Más allá de exhibir ante el mundo una apariencia de país líder, el castrismo necesita con urgencia mostrar ante los cubanos alguna luz al final del túnel. Ese desespero por realizar grandes eventos u ostentar alguna que otra victoria, me recuerda los Juegos Panamericanos de La Habana en 1991. Fidel Castro elogiaba entonces la Villa Panamericana y juraba que jamás había visto cosa más bella. Decía incluso, con su acostumbrada afición por las hipérboles, que debía llamarse "Villa Olímpica". Pero cayó el Muro de Berlín y sufriríamos la peor crisis de nuestra historia, hasta ese momento. Y todos los cubanos sabemos cómo lucen hoy las ruinas de aquel espejismo.

Ahora el régimen está empeñado en ser reelecto para uno de los 47 escaños del Consejo de Derechos Humanos de la ONU

En la reciente cumbre del G77, La Habana no tenía un "Tocopán", pero utilizaron al nonagenario Raúl Castro como mascota del evento. Aunque, esto también es cierto, sabían que un mediocre como Díaz-Canel no era suficiente para impresionar a los visitantes ni aparentar liderazgo, necesitaban una vaca sagrada, una reliquia, otro Tocopán.

Ahora el régimen está empeñado en ser reelecto para uno de los 47 escaños del Consejo de Derechos Humanos de la ONU. Suena espantosamente absurdo que el país con más presos políticos de la región, violador flagrante de todos esos derechos, se postule para ocupar una silla. Pero tampoco sorprendería que lo lograra. A América Latina le tocan tres puestos y solo compiten por ellos Cuba, Perú, Brasil y República Dominicana. Como van los vientos, es probable que las naciones voten por la dictadura, aunque eso desacredite por completo al Consejo.
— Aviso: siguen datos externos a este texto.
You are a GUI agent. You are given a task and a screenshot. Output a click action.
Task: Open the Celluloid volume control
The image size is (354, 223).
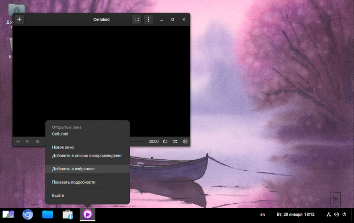[185, 141]
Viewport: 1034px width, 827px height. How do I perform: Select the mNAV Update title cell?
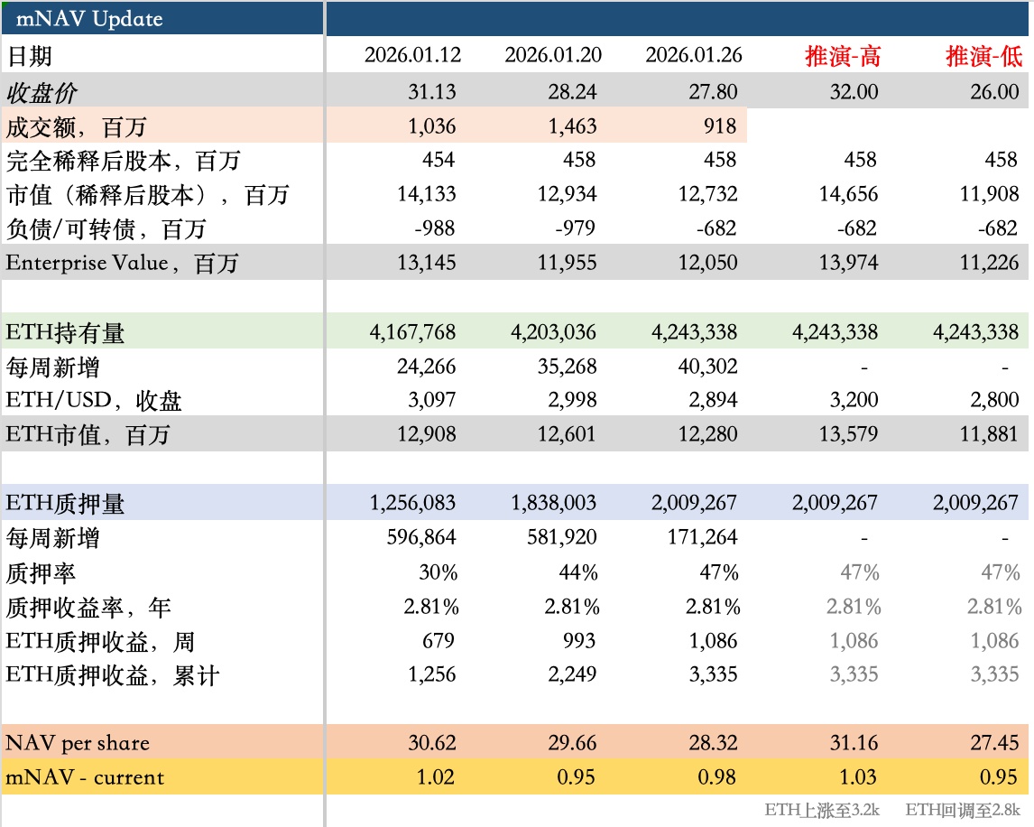coord(89,19)
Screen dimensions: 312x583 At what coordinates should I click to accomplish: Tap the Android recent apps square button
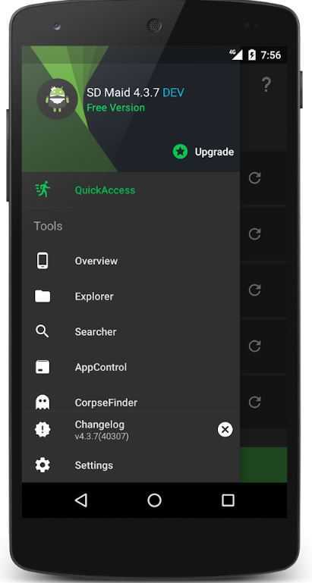pos(228,500)
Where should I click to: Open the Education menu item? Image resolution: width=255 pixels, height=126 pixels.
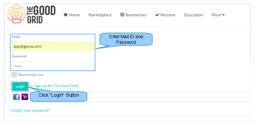tap(194, 15)
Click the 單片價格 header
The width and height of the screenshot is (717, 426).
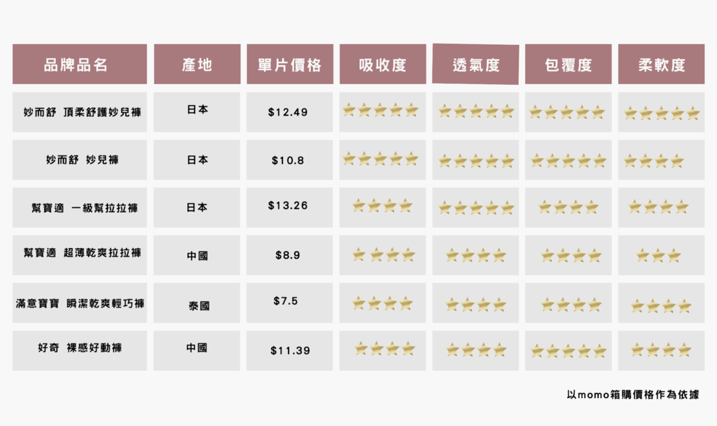tap(290, 64)
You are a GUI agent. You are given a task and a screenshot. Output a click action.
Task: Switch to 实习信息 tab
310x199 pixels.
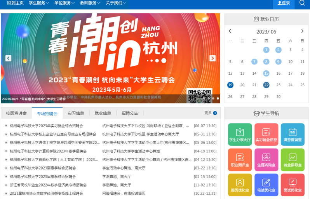(76, 113)
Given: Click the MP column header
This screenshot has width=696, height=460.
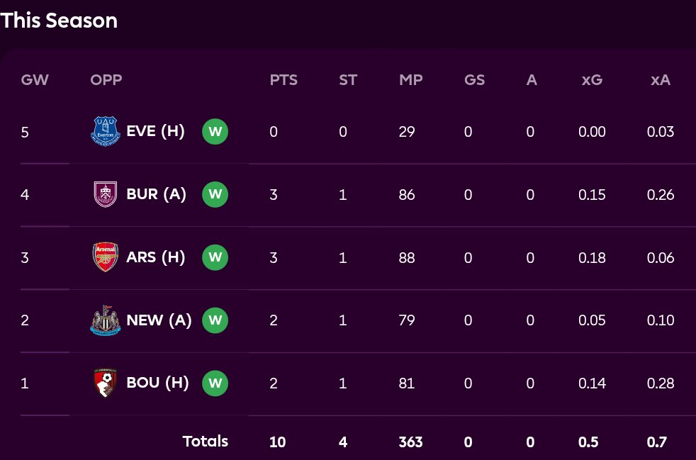Looking at the screenshot, I should 411,80.

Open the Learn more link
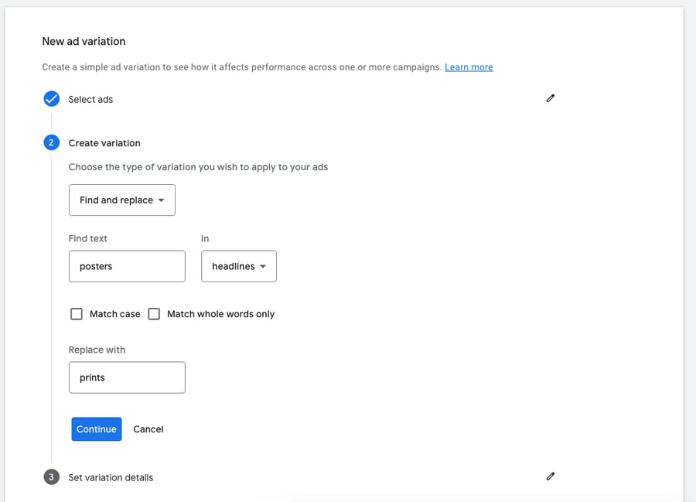point(468,67)
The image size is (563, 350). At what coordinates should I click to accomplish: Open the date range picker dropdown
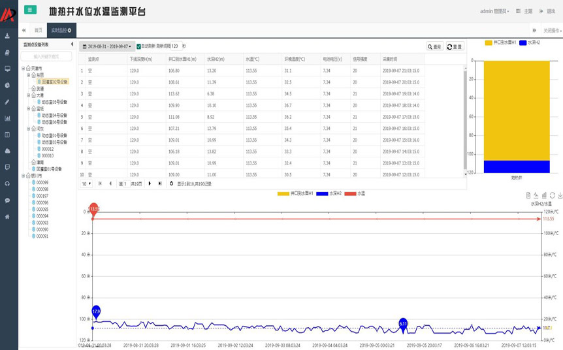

Así, el maltratador régimen comunista va por la vida haciéndose el defensor de las víctimas. En la Isla continúan la represión y la censura, avanzan la miseria, la inflación y el crimen, progresan la desesperanza y el tsunami migratorio. Pero el mundo anda tan loco que prefiere hacer la vista gorda y pasarle la mano al hipócrita. Si aquellos que están comprometidos verdaderamente con la paz y la democracia no actúan pronto de manera efectiva, la banda autoritaria crecerá hasta convertirse en Alí Babá y los 77 ladrones.